With that, she took a step back and started for the door. She paused only briefly with her hand on the doorknob to tell me to come down when I was ready.

Then she was gone, and I was left with the fading vibrations of her words caressing my soul. My amusement tilted up the corners of my mouth until a faint chuckle escaped.

That was the mother I knew. Not some weak wisp who went crying to strangers. She was cold and manipulative as she waswarm and generous. She was playing battleship while everyone else was playing cards.

Still smirking, I tugged down the hem of my coat and accepted my fate. It was now or never, and it was too late to run; Mother would have guards at the door.

The cacophony of chaos spilled into the foyer, a heavy wave of sounds and smells coming together to create a living, breathing force I had to step through to get to the party.
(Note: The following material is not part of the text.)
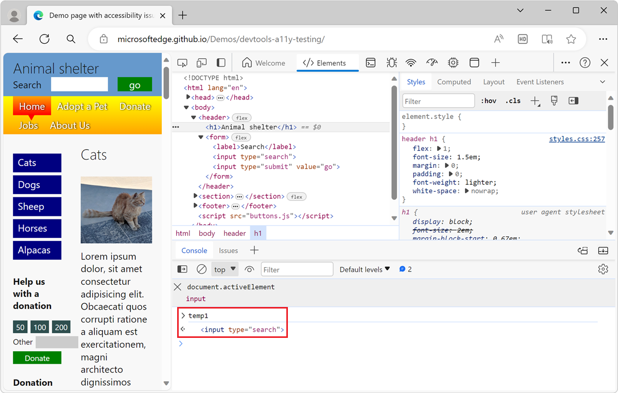Switch to the Computed tab
Viewport: 618px width, 393px height.
point(454,81)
Part of me hoped I could slip through the throng of bodies, find Kami and sneak her off somewhere without anyone being the wiser, but I knew that wouldn’t happen even before the first exclamation punctured the air.

“There he is!” someone shouted, drawing all the attention to me.

Faces painted in hues of purple and shadows from the swaying lights clustered above pivoted and found me in the doorway, already regretting my choices.

I needed Kami.

I knew it even before I was physically grabbed and pulled into the sea of faceless forms all trying to shake my hand and congratulate me on my freedom. But it was the compression of bodies moving against me that had my spine prickling. It made me wonder why it was necessary to be so close. Why did they feel the need to crowd and rush, and invade? I had the sudden urge to shove the next person who got in my way and tell them to fuck off. I didn’t care who it was.

A man thumped me on the back hard enough to dislodge a spleen and was gone before I could knock their teeth in. I was still simmering when sharp, red claws grabbed my upper arms.

“My goodness, you have become even more handsome, if that were possible,” one of my mother’s friends cooed, a woman I vaguely recognized from some function a million years ago. She had a buxom figure with lips so puffy, she could have beenhaving an allergic reaction. Her breasts, each one the size of a toddler’s head practically spilled from the flimsy cups of her turquoise dress with her jiggle. I kept trying to back away as they bounced forward. “You know, I heard you work up a lot of frustration being locked up.” Her hand slid up my chest to touch my bowtie. “Did you find that’s true?”

“Meriam.” Mom appeared out of the crowd like an angel, a champagne flute in one hand and a smile of razor blades on her face. “How nice of you to come. How’s your hand?”

I could have caught on fire for the way Meriam snatched her fingers back. The woman behind her nearly dropped her drink when Meriam bumped back into her with her hasty retreat.